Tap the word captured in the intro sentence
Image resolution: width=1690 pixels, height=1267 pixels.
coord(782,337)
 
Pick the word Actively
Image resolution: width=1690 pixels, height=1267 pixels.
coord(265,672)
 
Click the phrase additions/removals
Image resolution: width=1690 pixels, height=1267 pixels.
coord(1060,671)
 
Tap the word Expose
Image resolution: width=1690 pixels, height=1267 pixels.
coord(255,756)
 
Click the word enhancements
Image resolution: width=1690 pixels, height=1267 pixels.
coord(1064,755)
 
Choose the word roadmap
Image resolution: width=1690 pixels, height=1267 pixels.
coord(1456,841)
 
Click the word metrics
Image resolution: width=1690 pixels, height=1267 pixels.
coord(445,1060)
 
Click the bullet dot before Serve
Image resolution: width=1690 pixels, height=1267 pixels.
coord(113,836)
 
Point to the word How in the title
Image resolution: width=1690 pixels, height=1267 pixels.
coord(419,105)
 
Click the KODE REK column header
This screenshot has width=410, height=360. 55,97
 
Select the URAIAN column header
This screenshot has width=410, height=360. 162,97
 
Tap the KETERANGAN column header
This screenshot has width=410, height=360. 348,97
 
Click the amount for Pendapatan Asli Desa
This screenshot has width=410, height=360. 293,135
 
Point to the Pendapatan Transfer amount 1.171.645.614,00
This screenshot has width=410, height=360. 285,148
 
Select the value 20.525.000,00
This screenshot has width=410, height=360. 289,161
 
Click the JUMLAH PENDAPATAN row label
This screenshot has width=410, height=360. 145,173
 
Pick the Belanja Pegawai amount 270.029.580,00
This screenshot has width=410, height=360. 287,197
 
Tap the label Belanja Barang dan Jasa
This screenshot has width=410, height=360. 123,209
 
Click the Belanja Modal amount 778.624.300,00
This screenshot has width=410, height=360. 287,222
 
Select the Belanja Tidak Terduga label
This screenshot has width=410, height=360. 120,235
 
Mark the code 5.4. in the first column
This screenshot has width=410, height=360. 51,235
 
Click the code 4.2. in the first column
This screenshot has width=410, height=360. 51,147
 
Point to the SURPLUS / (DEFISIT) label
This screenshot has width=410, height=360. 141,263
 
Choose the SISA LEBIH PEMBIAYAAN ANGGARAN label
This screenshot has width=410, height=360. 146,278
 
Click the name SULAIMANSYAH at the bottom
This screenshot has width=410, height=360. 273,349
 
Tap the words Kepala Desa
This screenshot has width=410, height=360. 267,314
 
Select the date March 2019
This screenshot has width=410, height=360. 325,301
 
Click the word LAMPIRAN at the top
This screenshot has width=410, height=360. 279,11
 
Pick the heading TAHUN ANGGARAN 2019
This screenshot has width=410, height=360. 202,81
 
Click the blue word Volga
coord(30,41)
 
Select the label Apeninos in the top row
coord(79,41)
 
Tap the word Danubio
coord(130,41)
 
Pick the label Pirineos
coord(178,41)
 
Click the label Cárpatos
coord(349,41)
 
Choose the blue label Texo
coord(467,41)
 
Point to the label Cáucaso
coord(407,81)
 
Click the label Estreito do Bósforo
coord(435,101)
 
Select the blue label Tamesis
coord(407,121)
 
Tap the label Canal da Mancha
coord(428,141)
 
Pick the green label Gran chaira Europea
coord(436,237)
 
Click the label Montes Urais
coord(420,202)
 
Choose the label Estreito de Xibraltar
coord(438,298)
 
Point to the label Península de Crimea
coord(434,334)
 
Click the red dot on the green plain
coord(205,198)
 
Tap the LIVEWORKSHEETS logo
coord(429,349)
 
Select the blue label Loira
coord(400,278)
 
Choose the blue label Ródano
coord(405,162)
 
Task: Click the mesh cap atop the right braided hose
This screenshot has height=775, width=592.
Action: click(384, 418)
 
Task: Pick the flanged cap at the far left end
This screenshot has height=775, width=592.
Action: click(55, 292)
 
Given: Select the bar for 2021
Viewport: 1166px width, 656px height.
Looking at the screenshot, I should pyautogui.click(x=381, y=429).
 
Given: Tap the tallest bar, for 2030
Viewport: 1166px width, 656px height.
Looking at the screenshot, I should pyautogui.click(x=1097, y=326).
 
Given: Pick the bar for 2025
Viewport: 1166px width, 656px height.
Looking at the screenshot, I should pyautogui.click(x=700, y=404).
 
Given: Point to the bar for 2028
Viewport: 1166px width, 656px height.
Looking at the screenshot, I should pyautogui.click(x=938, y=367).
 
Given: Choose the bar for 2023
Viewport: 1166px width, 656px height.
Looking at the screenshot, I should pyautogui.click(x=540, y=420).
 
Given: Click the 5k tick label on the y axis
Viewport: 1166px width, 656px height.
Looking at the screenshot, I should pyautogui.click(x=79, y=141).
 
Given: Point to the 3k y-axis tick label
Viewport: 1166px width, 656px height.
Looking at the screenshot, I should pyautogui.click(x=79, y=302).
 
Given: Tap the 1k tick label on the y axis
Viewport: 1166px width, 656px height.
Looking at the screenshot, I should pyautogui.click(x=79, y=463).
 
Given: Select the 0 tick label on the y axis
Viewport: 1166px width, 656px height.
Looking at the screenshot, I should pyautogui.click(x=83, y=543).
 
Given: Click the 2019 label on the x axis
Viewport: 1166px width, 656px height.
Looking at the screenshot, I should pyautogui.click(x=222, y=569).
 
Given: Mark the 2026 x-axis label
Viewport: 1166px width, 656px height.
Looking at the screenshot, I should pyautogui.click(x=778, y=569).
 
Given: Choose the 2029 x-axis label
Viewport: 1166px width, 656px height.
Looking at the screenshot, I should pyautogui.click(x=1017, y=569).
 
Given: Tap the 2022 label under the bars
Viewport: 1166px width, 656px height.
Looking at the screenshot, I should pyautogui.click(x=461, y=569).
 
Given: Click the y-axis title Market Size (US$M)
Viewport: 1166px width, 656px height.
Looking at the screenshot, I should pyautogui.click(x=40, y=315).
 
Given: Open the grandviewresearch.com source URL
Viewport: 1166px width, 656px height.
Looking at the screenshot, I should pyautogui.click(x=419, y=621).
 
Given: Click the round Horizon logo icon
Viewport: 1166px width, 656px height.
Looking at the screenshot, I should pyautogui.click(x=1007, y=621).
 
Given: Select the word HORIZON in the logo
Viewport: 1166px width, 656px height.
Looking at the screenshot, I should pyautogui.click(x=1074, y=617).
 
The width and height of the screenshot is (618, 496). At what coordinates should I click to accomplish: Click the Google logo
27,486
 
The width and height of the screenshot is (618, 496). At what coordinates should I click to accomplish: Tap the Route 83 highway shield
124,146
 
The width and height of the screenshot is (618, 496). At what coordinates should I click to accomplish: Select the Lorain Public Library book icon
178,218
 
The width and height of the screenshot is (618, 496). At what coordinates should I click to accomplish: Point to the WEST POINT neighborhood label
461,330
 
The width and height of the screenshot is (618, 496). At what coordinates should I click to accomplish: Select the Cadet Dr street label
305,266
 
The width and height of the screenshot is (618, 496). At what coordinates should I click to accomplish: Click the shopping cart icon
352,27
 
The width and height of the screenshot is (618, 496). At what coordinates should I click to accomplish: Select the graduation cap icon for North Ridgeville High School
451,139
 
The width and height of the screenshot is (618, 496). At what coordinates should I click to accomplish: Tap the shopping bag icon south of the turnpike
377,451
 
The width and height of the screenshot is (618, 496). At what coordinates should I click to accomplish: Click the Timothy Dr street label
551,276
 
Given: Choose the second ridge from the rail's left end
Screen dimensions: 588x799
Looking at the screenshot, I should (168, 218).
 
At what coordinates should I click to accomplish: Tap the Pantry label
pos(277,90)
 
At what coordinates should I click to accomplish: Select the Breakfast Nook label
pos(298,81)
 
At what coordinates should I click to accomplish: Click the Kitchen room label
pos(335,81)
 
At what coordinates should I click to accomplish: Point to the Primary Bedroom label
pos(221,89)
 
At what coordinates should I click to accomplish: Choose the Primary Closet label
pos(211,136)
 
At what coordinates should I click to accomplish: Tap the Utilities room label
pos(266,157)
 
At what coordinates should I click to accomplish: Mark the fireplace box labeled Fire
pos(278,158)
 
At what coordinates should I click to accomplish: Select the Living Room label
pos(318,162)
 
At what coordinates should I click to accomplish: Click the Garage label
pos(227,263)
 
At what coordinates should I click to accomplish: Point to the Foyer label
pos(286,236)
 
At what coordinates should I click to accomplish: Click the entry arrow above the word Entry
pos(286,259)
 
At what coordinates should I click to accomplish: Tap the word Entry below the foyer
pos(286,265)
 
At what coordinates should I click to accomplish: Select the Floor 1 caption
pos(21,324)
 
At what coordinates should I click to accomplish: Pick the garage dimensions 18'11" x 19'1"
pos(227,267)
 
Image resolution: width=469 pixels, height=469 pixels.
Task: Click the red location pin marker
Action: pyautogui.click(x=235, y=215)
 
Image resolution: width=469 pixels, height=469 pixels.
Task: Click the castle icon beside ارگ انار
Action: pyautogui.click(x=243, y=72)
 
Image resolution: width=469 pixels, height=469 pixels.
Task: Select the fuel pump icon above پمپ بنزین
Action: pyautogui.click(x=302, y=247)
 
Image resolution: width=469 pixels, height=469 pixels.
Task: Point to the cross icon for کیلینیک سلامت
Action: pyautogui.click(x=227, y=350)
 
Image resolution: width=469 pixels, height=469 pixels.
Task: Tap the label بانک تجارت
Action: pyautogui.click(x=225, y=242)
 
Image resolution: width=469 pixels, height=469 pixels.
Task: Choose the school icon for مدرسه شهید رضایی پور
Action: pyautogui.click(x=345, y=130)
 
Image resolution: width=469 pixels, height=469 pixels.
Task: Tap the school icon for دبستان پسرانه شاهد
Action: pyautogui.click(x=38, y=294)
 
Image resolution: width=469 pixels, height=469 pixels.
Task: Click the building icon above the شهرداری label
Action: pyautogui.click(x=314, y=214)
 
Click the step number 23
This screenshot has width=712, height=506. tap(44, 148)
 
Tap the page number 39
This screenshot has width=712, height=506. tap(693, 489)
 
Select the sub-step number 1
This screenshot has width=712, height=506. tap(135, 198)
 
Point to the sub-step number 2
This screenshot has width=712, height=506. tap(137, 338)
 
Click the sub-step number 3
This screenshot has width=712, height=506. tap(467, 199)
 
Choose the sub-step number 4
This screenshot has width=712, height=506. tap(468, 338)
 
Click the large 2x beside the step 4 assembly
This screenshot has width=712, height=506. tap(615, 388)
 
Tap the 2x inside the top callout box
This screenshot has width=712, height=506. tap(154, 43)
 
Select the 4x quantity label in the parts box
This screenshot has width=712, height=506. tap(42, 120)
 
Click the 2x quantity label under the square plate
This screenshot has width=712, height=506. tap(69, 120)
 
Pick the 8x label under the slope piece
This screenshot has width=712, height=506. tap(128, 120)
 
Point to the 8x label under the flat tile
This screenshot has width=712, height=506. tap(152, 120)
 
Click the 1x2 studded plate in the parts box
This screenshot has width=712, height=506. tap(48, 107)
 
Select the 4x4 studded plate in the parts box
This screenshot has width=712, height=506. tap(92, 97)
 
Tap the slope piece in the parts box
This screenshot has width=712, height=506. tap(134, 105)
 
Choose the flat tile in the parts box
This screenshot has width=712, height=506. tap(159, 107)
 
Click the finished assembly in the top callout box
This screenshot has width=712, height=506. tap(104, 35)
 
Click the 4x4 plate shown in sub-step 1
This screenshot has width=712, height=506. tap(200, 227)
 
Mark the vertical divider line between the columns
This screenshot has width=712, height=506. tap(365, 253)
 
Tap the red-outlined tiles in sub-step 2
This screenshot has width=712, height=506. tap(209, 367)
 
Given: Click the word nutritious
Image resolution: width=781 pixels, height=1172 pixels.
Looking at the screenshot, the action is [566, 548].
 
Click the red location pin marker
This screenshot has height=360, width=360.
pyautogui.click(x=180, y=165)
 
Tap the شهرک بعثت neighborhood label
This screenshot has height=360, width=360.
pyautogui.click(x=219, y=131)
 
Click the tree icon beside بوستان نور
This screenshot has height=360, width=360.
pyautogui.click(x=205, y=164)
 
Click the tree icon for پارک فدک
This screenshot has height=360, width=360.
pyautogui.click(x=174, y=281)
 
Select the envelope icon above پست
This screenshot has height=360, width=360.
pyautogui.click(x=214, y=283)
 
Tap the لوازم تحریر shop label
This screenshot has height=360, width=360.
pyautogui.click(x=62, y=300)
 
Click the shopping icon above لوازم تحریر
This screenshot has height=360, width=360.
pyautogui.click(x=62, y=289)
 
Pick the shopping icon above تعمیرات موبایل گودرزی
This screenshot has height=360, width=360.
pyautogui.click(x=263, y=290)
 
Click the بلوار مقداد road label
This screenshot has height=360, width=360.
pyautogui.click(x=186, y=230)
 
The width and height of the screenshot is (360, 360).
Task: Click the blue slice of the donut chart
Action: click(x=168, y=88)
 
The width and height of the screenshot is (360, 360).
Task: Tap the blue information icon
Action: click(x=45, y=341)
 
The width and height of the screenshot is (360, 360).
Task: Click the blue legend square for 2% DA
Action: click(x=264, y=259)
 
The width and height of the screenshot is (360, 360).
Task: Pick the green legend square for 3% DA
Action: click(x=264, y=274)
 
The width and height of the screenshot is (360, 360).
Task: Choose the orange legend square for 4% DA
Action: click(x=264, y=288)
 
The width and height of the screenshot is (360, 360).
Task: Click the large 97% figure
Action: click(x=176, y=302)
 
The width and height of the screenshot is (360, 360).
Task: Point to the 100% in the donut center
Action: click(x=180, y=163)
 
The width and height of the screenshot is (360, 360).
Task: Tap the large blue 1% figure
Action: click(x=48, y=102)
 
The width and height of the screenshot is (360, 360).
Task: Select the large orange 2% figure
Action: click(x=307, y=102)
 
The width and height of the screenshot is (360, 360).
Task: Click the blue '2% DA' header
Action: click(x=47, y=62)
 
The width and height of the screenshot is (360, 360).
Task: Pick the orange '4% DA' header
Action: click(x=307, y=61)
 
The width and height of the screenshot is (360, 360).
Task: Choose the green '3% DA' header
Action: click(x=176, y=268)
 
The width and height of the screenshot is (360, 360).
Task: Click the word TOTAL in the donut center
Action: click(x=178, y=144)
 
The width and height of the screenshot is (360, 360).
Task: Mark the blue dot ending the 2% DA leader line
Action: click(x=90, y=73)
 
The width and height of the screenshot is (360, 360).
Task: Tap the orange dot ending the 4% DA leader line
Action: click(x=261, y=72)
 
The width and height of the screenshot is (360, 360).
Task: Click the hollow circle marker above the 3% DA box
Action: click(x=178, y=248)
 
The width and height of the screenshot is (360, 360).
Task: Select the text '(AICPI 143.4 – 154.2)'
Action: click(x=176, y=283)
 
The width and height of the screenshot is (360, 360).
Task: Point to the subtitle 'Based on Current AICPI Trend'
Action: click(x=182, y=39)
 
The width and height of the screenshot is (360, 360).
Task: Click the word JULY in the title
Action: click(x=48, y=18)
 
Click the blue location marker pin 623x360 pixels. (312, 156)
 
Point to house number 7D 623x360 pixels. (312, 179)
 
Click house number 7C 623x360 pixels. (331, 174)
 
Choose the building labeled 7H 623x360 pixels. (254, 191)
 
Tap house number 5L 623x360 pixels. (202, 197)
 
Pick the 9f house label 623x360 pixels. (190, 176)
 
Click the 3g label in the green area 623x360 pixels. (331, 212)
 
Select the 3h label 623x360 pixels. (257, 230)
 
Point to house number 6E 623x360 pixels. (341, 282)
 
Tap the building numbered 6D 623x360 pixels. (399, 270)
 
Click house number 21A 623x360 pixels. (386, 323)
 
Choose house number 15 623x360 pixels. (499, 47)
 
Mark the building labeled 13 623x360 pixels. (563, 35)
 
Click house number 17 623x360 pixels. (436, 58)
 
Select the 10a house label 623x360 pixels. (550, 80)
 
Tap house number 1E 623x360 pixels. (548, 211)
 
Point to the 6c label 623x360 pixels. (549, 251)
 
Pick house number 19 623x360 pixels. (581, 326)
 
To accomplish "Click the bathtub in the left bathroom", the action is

.....

**WRITTEN TASK**
Retype the lines above without changes, beginning at the line that contains "Point to the sub-step number 2" and stopping after the line that contains "This screenshot has width=712, height=506. tap(128, 120)".

**ANSWER IN FULL**
Point to the sub-step number 2
This screenshot has width=712, height=506. tap(137, 338)
 
Click the sub-step number 3
This screenshot has width=712, height=506. tap(467, 199)
 
Choose the sub-step number 4
This screenshot has width=712, height=506. tap(468, 338)
 
Click the large 2x beside the step 4 assembly
This screenshot has width=712, height=506. tap(615, 388)
 
Tap the 2x inside the top callout box
This screenshot has width=712, height=506. tap(154, 43)
 
Select the 4x quantity label in the parts box
This screenshot has width=712, height=506. tap(42, 120)
 
Click the 2x quantity label under the square plate
This screenshot has width=712, height=506. tap(69, 120)
 
Pick the 8x label under the slope piece
This screenshot has width=712, height=506. tap(128, 120)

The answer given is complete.